Buron Most Wanted Asal China Ditangkap Polri di Soetta, Ini Kasusnya
Aparat Kepolisian Republik Indonesia berhasil mengamankan seorang buronan kelas kakap dalam daftar paling dicari atau most wanted asal China di Bandara Internasional Soekarno-Hatta, Tangerang, Bant
Aparat Kepolisian Republik Indonesia berhasil mengamankan seorang buronan kelas kakap dalam daftar paling dicari atau most wanted asal China di Bandara Internasional Soekarno-Hatta, Tangerang, Banten. Tersangka bernama Zheng Rongjing ditangkap tanpa perlawanan sesaat setelah pesawat yang ditumpanginya mendarat pada Rabu malam, 24 Juni 2026, sekitar pukul 23.50 WIB. Penangkapan ini merupakan buah dari koordinasi intensif antara Divisi Hubungan Internasional (Divhubinter) Polri dan otoritas penegak hukum Tiongkok melalui jalur National Central Bureau (NCB) Interpol.
Berdasarkan informasi yang dihimpun Lurusin.com, penangkapan Zheng adalah respons atas permintaan resmi dari NCB Beijing yang telah dilayangkan sejak Maret 2026. Permintaan tersebut meminta agar otoritas Indonesia segera menangkap Zheng Rongjing jika yang bersangkutan memasuki wilayah hukum Indonesia. Ia diketahui terlibat dalam sindikat penipuan daring berskala internasional atau online scam yang telah merugikan banyak korban di berbagai negara. NCB Interpol Indonesia langsung mengaktifkan mekanisme Red Notice untuk memonitor pergerakan buron tersebut.
Pemain Besar Jaringan Penipuan Internasional
Dalam konferensi pers yang digelar di Gedung Bareskrim Polri pada Jumat, 26 Juni 2026, Sekretaris NCB Interpol Indonesia Divhubinter Polri, Brigadir Jenderal Polisi Untung Widyatmoko, mengonfirmasi bahwa tersangka memiliki peran signifikan dalam jaringan kejahatan siber global. Ia menyebut Zheng bukan sekadar pelaku biasa.
"Yang bersangkutan merupakan salah satu pemain yang cukup besar dari kegiatan scamming online. Jaringan ini tidak hanya beroperasi di satu negara, melainkan lintas batas dengan modus yang sangat terorganisasi."
Penangkapan ini, menurut Brigjen Untung, menunjukkan keseriusan Polri dalam mendukung pemberantasan kejahatan transnasional, terutama yang memanfaatkan teknologi digital untuk menjerat korban. Tim Divhubinter bergerak cepat begitu mendapat sinyal bahwa Zheng akan terbang ke Indonesia. Petugas telah bersiaga di terminal kedatangan internasional dan melakukan penangkapan secara prosedural saat tersangka melewati pemeriksaan imigrasi.

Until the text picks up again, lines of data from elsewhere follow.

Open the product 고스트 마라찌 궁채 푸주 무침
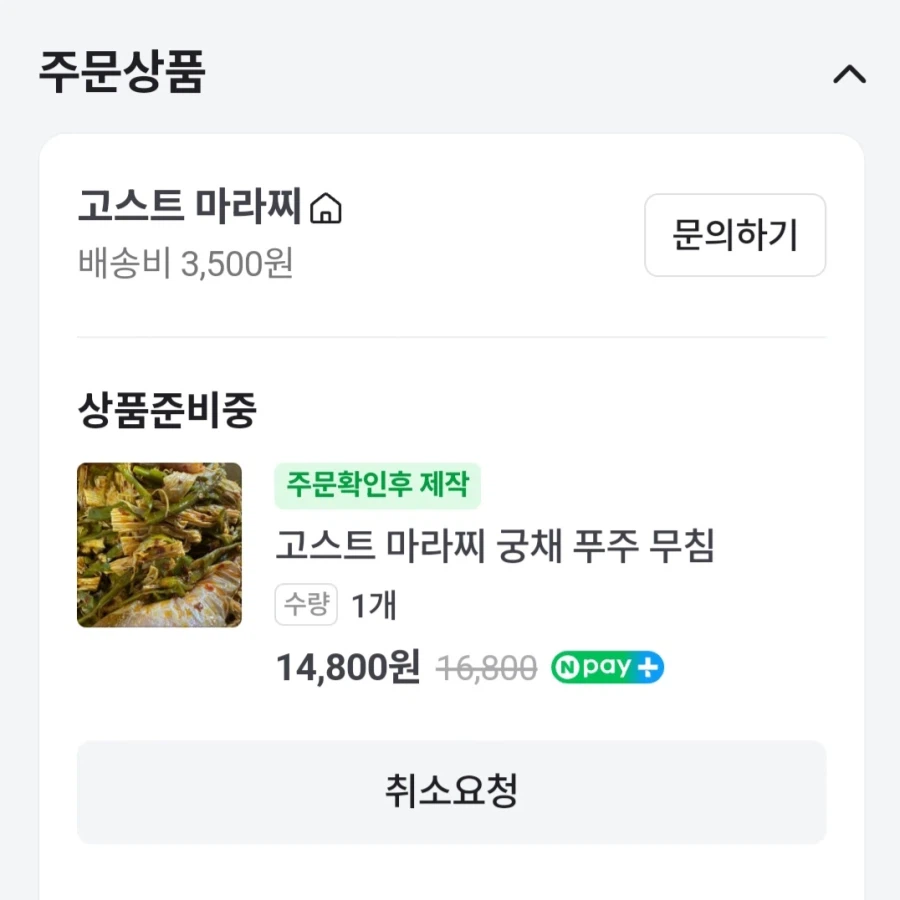Image resolution: width=900 pixels, height=900 pixels. (495, 547)
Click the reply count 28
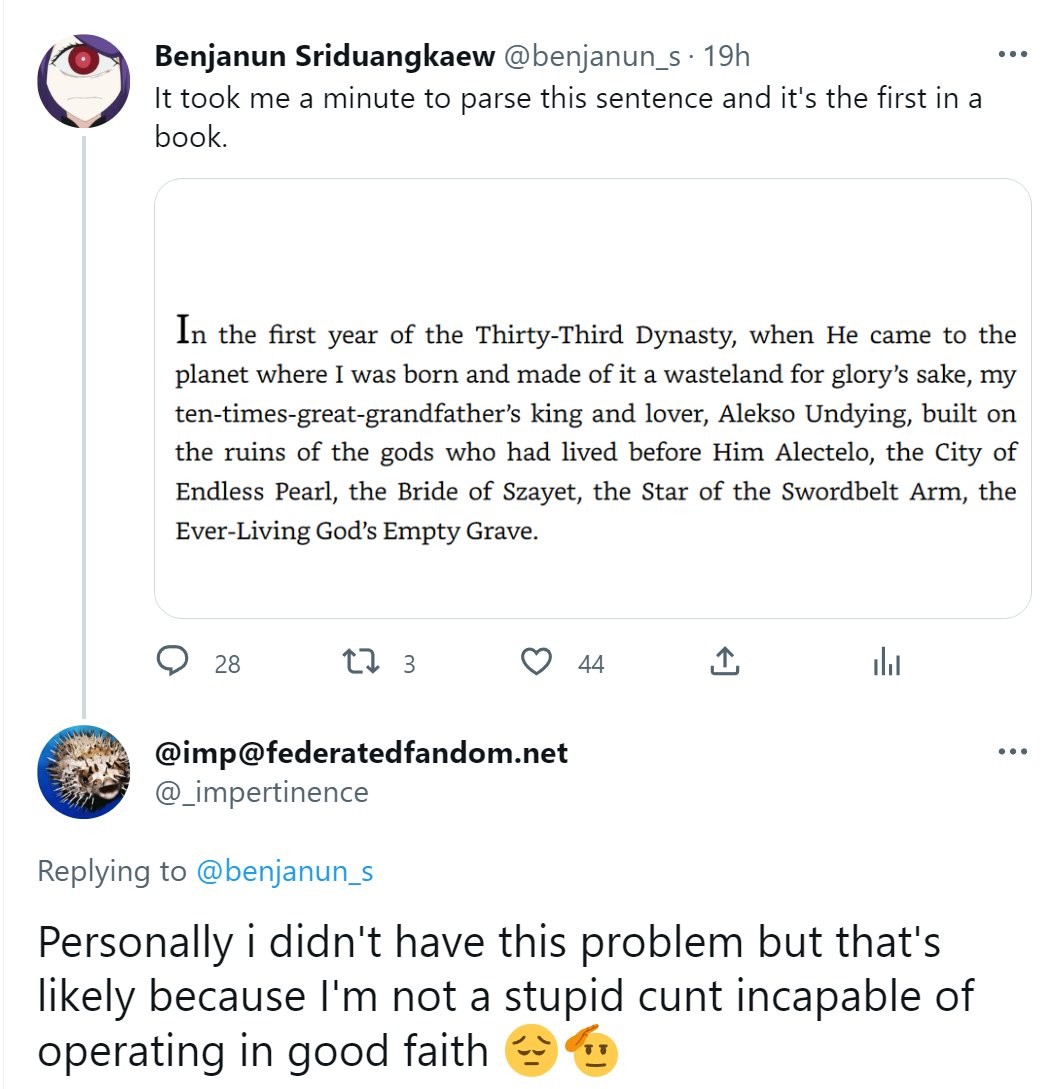 click(x=228, y=664)
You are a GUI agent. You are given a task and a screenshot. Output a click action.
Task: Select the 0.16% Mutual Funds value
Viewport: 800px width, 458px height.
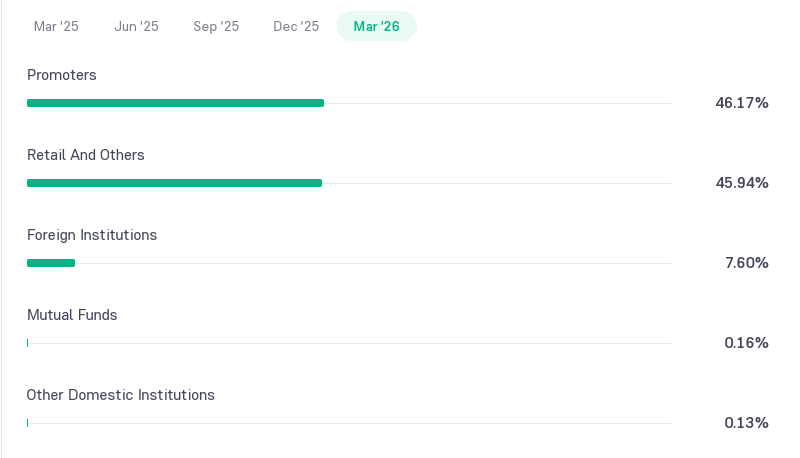[x=746, y=343]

Pihak berwenang belum merinci detail modus penipuan yang dilakukan Zheng dan komplotannya, namun dugaan kuat mengarah pada praktik penipuan investasi palsu, pencurian identitas, dan manipulasi data elektronik yang memakan korban dari kalangan profesional hingga investor ritel di luar negeri. Tersangka dikabarkan kerap berpindah-pindah negara untuk menghindari kejaran hukum, menjadikan Indonesia sebagai salah satu titik transitnya.
Hingga berita ini diturunkan, Zheng Rongjing masih menjalani pemeriksaan intensif oleh tim penyidik Divhubinter dan Bareskrim Polri. Polri juga terus berkoordinasi dengan NCB Beijing guna memperlancar proses ekstradisi ke China atau penyerahan yurisdiksi sesuai perjanjian kerja sama bilateral. Langkah ini sekaligus menegaskan posisi Indonesia sebagai mitra tepercaya dalam International Criminal Police Organization (ICPO-Interpol) untuk menangkal ancaman kejahatan siber lintas negara.